__Given instruction__
Copy out the section of the rows that begins with the line containing "Image resolution: width=1085" and ends with the line containing "click(x=833, y=468)", with both of those lines included.

__Rows for locating described items__
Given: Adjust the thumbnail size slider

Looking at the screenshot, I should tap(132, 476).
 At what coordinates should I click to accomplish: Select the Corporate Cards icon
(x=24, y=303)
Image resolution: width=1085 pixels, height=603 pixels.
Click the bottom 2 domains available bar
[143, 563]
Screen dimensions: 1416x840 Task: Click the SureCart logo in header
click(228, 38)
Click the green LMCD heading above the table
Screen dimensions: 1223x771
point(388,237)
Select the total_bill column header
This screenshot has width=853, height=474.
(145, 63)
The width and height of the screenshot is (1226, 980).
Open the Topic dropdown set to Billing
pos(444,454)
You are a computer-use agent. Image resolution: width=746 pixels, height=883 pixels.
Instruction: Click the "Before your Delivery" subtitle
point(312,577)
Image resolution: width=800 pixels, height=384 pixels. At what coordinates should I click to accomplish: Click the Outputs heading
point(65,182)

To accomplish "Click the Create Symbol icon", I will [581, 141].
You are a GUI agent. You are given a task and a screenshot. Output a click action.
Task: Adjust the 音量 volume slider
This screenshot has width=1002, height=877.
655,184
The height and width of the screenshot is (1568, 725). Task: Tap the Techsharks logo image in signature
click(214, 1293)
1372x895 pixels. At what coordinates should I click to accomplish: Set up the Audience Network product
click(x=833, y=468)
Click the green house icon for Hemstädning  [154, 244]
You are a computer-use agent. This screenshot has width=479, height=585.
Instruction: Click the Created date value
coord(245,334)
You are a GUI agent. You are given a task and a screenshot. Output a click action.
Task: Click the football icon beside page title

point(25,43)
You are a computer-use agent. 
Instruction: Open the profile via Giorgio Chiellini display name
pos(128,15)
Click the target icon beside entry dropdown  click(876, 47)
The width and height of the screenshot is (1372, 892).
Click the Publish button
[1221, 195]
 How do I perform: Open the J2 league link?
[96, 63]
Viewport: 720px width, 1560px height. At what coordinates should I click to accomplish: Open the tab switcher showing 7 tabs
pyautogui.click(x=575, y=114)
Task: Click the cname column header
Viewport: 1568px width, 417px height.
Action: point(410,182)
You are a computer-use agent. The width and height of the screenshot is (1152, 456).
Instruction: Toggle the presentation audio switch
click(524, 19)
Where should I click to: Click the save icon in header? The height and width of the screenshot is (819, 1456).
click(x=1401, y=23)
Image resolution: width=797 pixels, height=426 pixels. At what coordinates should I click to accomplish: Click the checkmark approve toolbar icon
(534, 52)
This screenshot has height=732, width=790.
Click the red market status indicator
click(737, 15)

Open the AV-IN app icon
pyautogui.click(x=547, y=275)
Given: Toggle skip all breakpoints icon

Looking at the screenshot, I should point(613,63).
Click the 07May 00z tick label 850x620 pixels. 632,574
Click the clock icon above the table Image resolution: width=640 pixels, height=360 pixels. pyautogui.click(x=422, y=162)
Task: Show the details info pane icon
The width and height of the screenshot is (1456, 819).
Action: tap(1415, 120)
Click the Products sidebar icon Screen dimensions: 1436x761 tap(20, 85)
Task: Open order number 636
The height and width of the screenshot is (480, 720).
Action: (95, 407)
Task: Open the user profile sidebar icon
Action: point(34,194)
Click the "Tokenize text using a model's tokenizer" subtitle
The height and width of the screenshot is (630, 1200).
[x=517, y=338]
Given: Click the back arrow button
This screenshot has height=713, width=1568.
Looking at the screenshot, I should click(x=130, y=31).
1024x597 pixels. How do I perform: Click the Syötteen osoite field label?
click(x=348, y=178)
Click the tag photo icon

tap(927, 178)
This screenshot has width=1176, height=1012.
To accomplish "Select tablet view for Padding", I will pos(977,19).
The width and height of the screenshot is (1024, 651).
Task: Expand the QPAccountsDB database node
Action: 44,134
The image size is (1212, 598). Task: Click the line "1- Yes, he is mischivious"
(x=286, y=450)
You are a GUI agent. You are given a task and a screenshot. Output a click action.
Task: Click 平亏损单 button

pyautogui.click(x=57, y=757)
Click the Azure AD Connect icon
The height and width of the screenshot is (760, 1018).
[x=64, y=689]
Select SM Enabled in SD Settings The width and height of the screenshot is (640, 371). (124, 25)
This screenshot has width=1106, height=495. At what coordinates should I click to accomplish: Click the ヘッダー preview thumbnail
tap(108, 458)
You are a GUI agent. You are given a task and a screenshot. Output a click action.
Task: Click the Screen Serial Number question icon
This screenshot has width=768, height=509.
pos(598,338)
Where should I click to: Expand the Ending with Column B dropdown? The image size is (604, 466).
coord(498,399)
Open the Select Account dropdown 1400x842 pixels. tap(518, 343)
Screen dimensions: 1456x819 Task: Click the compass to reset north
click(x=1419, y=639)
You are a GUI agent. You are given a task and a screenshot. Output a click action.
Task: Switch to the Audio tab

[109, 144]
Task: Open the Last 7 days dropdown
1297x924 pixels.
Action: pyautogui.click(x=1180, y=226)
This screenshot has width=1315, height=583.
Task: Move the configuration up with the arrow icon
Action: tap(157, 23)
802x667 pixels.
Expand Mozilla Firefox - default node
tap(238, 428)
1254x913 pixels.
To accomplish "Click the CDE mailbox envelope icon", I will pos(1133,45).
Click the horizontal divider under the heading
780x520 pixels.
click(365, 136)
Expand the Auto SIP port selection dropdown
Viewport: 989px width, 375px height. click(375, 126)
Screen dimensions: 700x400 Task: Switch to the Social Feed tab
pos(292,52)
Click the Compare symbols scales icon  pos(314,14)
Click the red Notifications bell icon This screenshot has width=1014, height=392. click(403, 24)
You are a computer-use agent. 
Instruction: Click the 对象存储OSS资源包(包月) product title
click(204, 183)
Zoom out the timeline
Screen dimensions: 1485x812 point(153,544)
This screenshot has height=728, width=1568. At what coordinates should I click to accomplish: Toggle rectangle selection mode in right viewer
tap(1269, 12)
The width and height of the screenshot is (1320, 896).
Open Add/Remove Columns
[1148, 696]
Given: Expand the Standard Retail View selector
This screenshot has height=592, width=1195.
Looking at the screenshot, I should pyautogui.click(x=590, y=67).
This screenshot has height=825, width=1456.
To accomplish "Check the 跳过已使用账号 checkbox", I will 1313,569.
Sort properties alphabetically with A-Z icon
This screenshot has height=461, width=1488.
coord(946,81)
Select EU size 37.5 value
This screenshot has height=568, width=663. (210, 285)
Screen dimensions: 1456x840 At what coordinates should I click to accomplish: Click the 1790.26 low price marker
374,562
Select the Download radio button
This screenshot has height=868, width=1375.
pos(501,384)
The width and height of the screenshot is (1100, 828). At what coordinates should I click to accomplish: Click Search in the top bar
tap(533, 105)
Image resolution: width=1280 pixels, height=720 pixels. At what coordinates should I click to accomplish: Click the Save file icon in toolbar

__Solution__
Image resolution: width=1085 pixels, height=603 pixels.
Click the bottom 2 domains available bar
[143, 563]
Screen dimensions: 1416x840 Task: Click the SureCart logo in header
click(228, 38)
Click the green LMCD heading above the table
Screen dimensions: 1223x771
point(388,237)
Select the total_bill column header
This screenshot has width=853, height=474.
(145, 63)
The width and height of the screenshot is (1226, 980).
Open the Topic dropdown set to Billing
pos(444,454)
You are a computer-use agent. Image resolution: width=746 pixels, height=883 pixels.
Instruction: Click the "Before your Delivery" subtitle
point(312,577)
Image resolution: width=800 pixels, height=384 pixels. At what coordinates should I click to accomplish: Click the Outputs heading
point(65,182)

To accomplish "Click the Create Symbol icon", I will [581, 141].
You are a GUI agent. You are given a task and a screenshot. Output a click action.
Task: Adjust the 音量 volume slider
This screenshot has width=1002, height=877.
655,184
The height and width of the screenshot is (1568, 725). Task: Tap the Techsharks logo image in signature
click(214, 1293)
1372x895 pixels. At what coordinates should I click to accomplish: Set up the Audience Network product
click(x=833, y=468)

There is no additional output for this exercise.